Con frecuencia el papa Francisco ha comparado a la Iglesia con un
hospital de campaña.
Sobre esto ha escrito Wojciech Giertych, teólogo de la Casa Pontificia,
un excelente artículo en el “Osservatore Romano” (5-VII-2019): “
La Iglesia ante los sufrimientos y los dramas del mundo: Un oasis de humanidad”.
El texto explica el funcionamiento de este "hospital", las
condiciones en que puede funcionar y los
medios con los que puede contar.
Comienza evocando escenarios bélicos como la Primera Guerra Mundial, en
los que muchos jóvenes eran llamados a combatir en trincheras fangosas, y
se comprometían a luchar para conquistar metros de territorio con un
coste muy alto. “Viendo mutilaciones, intoxicaciones, muerte y
destrucción, junto con una mezcla de heroísmo y desesperación, se
encontraban con los soldados adversarios y a veces descubrían con
estupor que sus experiencias eran idénticas”.
Así se representa, en efecto, en muchas películas desde los años veinte –pronto hará un siglo– hasta nuestros días, como
Frantz (F. Ozon, 2016).
En medio de aquella carnicería, del horror y del caos, de la confusión y
de las preguntas desconcertantes –señala el autor– se situaba el
hospital de campaña. Una estructura que se mantenía como de milagro, en
condiciones imposibles y sujeta a continuos bombardeos. El personal
sanitario, sobrecargado de trabajo, afrontaba continuamente el drama del
sufrimiento y de la muerte. Debían tomar
decisiones rápidas,
concentrándose en lo que considerasen más importante, y debían emprender, con
recursos limitados, intervenciones quirúrgicas dolorosas.
Y aquí viene la primera gran característica que se puede aplicar a
cualquier hospital de campaña: “En medio de la guerra, que es siempre
una explosión de violencia y de rabia, un hospital de campaña es
un oasis de humanidad”.
También porque se suele atender a soldados de las dos partes del
conflicto. Los que poco antes se empeñaban en una batalla homicida,
ahora se encontraban como enfermos ansiosos de una palabra de esperanza.

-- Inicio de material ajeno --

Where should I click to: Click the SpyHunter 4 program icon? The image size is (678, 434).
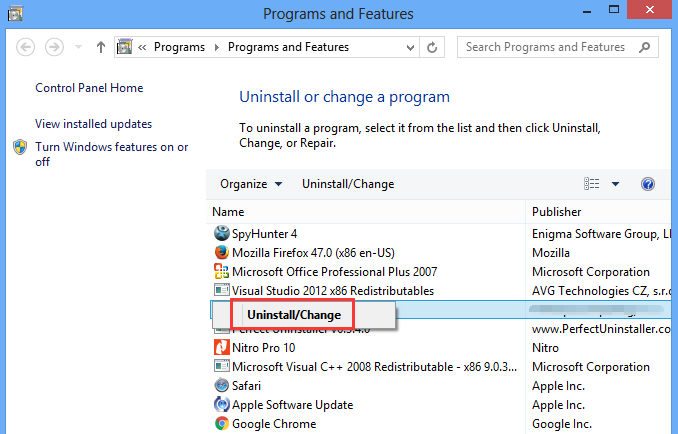click(x=221, y=234)
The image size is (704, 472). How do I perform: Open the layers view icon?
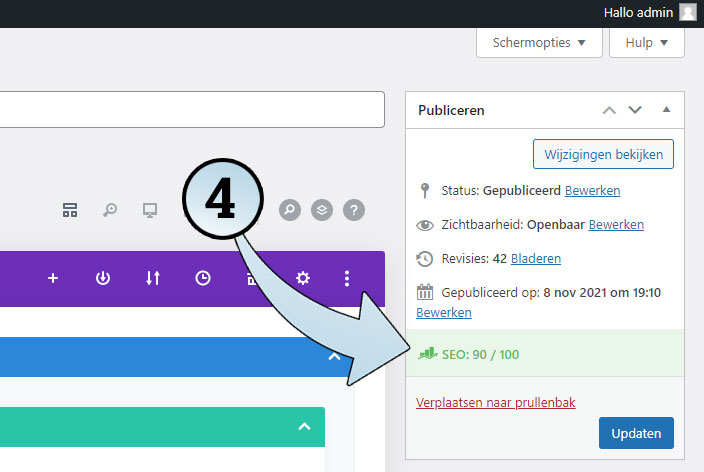(321, 210)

Hospitales (cristianos) de campaña
El autor se refiere más concretamente a hospitales de campaña inspirados
por la fe cristiana e incluso católica: “Los que están próximos a la
muerte reciben
el viático orante y sacramental –la comunión
eucarística, que según la fe católica une al que la recibe con Cristo,
como fruto de su pasión, muerte y resurrección– para la peregrinación
final que de pronto se convierte en su viaje más importante”.
En esta perspectiva señala también: “En la deshumanización de la guerra,
el hospital de campaña es un signo improvisado de humanidad, de gracias
invisibles, vividas al hilo tumultuoso y doloroso de los
acontecimientos.
No ofrece solamente curaciones, sino también la
esperanza más profunda, una esperanza que tiene origen en el sacrificio
de Cristo, en la única escuela del amor que viene recordada por la
Cruz Roja que aparece en todas partes”. Un signo, efectivamente, de
indudables raíces cristianas.
A continuación prolonga la metáfora de la guerra con
la situación actual. Si hoy la Iglesia puede considerarse hoy como un hospital de campaña es porque
sigue existiendo la guerra
–una guerra diferente pero no menos intensa– y, con ella, el caos el
sufrimiento y la confusión. Los enemigos son las fuerzas del mal –el
pecado– y las partes en conflicto no están bien definidas, pues los
ataques provienen tanto desde fuera como desde dentro de las personas.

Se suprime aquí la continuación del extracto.